## WHAT THE TASK ASKS
Copy each of the following records line for line, without changing a single character.

## DATA ENTRIES
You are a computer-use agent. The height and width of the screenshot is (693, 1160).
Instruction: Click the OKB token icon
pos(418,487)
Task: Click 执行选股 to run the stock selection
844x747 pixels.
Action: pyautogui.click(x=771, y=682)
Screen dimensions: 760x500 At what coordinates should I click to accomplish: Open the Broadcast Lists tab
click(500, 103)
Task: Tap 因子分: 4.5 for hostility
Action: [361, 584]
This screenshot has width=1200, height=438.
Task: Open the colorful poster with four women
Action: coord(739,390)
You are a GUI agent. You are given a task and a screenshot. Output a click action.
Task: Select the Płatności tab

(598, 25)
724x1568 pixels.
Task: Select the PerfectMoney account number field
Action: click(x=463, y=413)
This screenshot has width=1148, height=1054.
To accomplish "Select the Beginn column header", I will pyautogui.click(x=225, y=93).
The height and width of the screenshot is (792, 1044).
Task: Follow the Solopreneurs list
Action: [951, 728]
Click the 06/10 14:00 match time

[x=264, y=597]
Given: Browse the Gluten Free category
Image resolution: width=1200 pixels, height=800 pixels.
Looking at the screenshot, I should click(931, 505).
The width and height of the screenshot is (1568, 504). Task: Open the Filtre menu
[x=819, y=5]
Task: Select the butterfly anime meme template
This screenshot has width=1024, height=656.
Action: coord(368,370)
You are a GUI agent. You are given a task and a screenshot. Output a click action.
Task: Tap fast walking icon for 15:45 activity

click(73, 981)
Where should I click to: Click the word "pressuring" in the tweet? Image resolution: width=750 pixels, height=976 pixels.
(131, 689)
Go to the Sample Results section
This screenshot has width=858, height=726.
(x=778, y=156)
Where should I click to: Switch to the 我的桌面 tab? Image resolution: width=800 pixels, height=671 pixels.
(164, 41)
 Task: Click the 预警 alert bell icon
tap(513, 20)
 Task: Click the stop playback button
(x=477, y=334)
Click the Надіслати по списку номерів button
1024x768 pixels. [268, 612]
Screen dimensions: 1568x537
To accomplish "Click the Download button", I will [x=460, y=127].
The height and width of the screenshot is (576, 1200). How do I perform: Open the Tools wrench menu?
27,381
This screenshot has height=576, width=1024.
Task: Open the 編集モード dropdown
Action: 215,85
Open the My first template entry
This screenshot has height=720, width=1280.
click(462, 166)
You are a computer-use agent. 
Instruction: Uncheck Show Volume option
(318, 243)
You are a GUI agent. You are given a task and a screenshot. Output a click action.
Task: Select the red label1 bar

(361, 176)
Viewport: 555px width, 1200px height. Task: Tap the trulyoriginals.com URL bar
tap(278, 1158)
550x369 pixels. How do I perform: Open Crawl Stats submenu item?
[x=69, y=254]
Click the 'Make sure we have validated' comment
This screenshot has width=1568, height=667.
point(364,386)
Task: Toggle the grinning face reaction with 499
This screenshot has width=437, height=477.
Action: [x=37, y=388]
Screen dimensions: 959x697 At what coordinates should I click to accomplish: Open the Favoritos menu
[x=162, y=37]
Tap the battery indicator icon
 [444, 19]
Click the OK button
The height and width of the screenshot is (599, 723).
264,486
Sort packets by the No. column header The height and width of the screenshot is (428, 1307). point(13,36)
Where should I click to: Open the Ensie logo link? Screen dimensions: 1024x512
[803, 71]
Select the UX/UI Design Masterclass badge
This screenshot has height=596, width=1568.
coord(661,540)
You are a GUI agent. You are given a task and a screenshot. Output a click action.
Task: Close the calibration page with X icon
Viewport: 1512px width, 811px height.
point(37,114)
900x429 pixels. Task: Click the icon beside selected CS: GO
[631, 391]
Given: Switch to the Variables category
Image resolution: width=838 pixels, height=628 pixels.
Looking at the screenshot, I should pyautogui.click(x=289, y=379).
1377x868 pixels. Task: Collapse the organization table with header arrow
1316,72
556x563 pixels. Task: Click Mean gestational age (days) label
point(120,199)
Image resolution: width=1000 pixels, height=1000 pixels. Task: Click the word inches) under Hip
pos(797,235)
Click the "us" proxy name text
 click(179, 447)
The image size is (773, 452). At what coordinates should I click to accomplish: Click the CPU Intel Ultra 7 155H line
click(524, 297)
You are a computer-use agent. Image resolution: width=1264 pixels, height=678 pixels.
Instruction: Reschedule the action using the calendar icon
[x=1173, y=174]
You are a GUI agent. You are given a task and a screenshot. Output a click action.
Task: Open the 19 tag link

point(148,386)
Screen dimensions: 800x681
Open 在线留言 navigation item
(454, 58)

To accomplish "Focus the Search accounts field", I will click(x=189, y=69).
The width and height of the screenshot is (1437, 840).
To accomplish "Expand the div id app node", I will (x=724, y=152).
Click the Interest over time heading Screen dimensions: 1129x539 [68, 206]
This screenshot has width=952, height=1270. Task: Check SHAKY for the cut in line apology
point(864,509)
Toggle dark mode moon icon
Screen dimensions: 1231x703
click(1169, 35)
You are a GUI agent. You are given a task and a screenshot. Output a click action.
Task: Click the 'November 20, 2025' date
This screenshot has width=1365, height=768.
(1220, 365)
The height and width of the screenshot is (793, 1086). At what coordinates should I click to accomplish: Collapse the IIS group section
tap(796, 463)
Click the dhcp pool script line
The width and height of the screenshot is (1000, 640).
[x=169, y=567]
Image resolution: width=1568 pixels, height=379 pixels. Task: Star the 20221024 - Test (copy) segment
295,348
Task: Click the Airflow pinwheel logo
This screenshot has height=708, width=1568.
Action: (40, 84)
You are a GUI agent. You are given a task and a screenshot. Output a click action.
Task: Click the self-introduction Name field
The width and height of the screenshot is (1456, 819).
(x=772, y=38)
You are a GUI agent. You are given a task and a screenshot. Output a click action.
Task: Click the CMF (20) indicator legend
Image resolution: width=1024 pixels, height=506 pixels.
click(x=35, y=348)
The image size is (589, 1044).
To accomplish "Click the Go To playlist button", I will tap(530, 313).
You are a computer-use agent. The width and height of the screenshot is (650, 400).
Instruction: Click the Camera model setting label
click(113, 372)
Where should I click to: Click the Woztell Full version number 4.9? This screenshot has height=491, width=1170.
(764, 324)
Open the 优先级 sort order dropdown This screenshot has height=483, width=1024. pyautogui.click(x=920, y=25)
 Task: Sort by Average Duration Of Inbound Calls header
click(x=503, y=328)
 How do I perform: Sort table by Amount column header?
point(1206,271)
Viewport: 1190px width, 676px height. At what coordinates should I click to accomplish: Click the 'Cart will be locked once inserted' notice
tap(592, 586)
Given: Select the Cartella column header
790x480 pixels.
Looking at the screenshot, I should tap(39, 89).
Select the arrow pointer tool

## RESULT FOR THIS EXERCISE
You are a computer-use agent. The height and width of the screenshot is (693, 1160).
Instruction: Click the OKB token icon
pos(418,487)
Task: Click 执行选股 to run the stock selection
844x747 pixels.
Action: pyautogui.click(x=771, y=682)
Screen dimensions: 760x500 At what coordinates should I click to accomplish: Open the Broadcast Lists tab
click(500, 103)
Task: Tap 因子分: 4.5 for hostility
Action: [361, 584]
This screenshot has width=1200, height=438.
Task: Open the colorful poster with four women
Action: coord(739,390)
You are a GUI agent. You are given a task and a screenshot. Output a click action.
Task: Select the Płatności tab

(598, 25)
724x1568 pixels.
Task: Select the PerfectMoney account number field
Action: click(x=463, y=413)
This screenshot has width=1148, height=1054.
To accomplish "Select the Beginn column header", I will pyautogui.click(x=225, y=93).
The height and width of the screenshot is (792, 1044).
Task: Follow the Solopreneurs list
Action: [951, 728]
Click the 06/10 14:00 match time

[x=264, y=597]
Given: Browse the Gluten Free category
Image resolution: width=1200 pixels, height=800 pixels.
Looking at the screenshot, I should click(931, 505).
The width and height of the screenshot is (1568, 504). Task: Open the Filtre menu
[x=819, y=5]
Task: Select the butterfly anime meme template
This screenshot has width=1024, height=656.
Action: coord(368,370)
You are a GUI agent. You are given a task and a screenshot. Output a click action.
Task: Tap fast walking icon for 15:45 activity

click(73, 981)
Where should I click to: Click the word "pressuring" in the tweet? Image resolution: width=750 pixels, height=976 pixels.
(131, 689)
Go to the Sample Results section
This screenshot has width=858, height=726.
(x=778, y=156)
Where should I click to: Switch to the 我的桌面 tab? Image resolution: width=800 pixels, height=671 pixels.
(164, 41)
 Task: Click the 预警 alert bell icon
tap(513, 20)
 Task: Click the stop playback button
(x=477, y=334)
Click the Надіслати по списку номерів button
1024x768 pixels. [268, 612]
Screen dimensions: 1568x537
To accomplish "Click the Download button", I will [x=460, y=127].
The height and width of the screenshot is (576, 1200). How do I perform: Open the Tools wrench menu?
27,381
This screenshot has height=576, width=1024.
Task: Open the 編集モード dropdown
Action: 215,85
Open the My first template entry
This screenshot has height=720, width=1280.
click(462, 166)
You are a computer-use agent. 
Instruction: Uncheck Show Volume option
(318, 243)
You are a GUI agent. You are given a task and a screenshot. Output a click action.
Task: Select the red label1 bar

(361, 176)
Viewport: 555px width, 1200px height. Task: Tap the trulyoriginals.com URL bar
tap(278, 1158)
550x369 pixels. How do I perform: Open Crawl Stats submenu item?
[x=69, y=254]
Click the 'Make sure we have validated' comment
This screenshot has width=1568, height=667.
point(364,386)
Task: Toggle the grinning face reaction with 499
This screenshot has width=437, height=477.
Action: [x=37, y=388]
Screen dimensions: 959x697 At what coordinates should I click to accomplish: Open the Favoritos menu
[x=162, y=37]
Tap the battery indicator icon
 [444, 19]
Click the OK button
The height and width of the screenshot is (599, 723).
264,486
Sort packets by the No. column header The height and width of the screenshot is (428, 1307). point(13,36)
Where should I click to: Open the Ensie logo link? Screen dimensions: 1024x512
[803, 71]
Select the UX/UI Design Masterclass badge
This screenshot has height=596, width=1568.
coord(661,540)
You are a GUI agent. You are given a task and a screenshot. Output a click action.
Task: Close the calibration page with X icon
Viewport: 1512px width, 811px height.
point(37,114)
900x429 pixels. Task: Click the icon beside selected CS: GO
[631, 391]
Given: Switch to the Variables category
Image resolution: width=838 pixels, height=628 pixels.
Looking at the screenshot, I should pyautogui.click(x=289, y=379).
1377x868 pixels. Task: Collapse the organization table with header arrow
1316,72
556x563 pixels. Task: Click Mean gestational age (days) label
point(120,199)
Image resolution: width=1000 pixels, height=1000 pixels. Task: Click the word inches) under Hip
pos(797,235)
Click the "us" proxy name text
 click(179, 447)
The image size is (773, 452). At what coordinates should I click to accomplish: Click the CPU Intel Ultra 7 155H line
click(524, 297)
You are a computer-use agent. Image resolution: width=1264 pixels, height=678 pixels.
Instruction: Reschedule the action using the calendar icon
[x=1173, y=174]
You are a GUI agent. You are given a task and a screenshot. Output a click action.
Task: Open the 19 tag link

point(148,386)
Screen dimensions: 800x681
Open 在线留言 navigation item
(454, 58)

To accomplish "Focus the Search accounts field", I will click(x=189, y=69).
The width and height of the screenshot is (1437, 840).
To accomplish "Expand the div id app node", I will (x=724, y=152).
Click the Interest over time heading Screen dimensions: 1129x539 [68, 206]
This screenshot has width=952, height=1270. Task: Check SHAKY for the cut in line apology
point(864,509)
Toggle dark mode moon icon
Screen dimensions: 1231x703
click(1169, 35)
You are a GUI agent. You are given a task and a screenshot. Output a click action.
Task: Click the 'November 20, 2025' date
This screenshot has width=1365, height=768.
(1220, 365)
The height and width of the screenshot is (793, 1086). At what coordinates should I click to accomplish: Collapse the IIS group section
tap(796, 463)
Click the dhcp pool script line
The width and height of the screenshot is (1000, 640).
[x=169, y=567]
Image resolution: width=1568 pixels, height=379 pixels. Task: Star the 20221024 - Test (copy) segment
295,348
Task: Click the Airflow pinwheel logo
This screenshot has height=708, width=1568.
Action: (40, 84)
You are a GUI agent. You are given a task and a screenshot. Output a click action.
Task: Click the self-introduction Name field
The width and height of the screenshot is (1456, 819).
(x=772, y=38)
You are a GUI agent. You are given a task and a screenshot. Output a click action.
Task: Click the CMF (20) indicator legend
Image resolution: width=1024 pixels, height=506 pixels.
click(x=35, y=348)
The image size is (589, 1044).
To accomplish "Click the Go To playlist button", I will tap(530, 313).
You are a computer-use agent. The width and height of the screenshot is (650, 400).
Instruction: Click the Camera model setting label
click(113, 372)
Where should I click to: Click the Woztell Full version number 4.9? This screenshot has height=491, width=1170.
(764, 324)
Open the 优先级 sort order dropdown This screenshot has height=483, width=1024. pyautogui.click(x=920, y=25)
 Task: Sort by Average Duration Of Inbound Calls header
click(x=503, y=328)
 How do I perform: Sort table by Amount column header?
point(1206,271)
Viewport: 1190px width, 676px height. At what coordinates should I click to accomplish: Click the 'Cart will be locked once inserted' notice
tap(592, 586)
Given: Select the Cartella column header
790x480 pixels.
Looking at the screenshot, I should tap(39, 89).
Select the arrow pointer tool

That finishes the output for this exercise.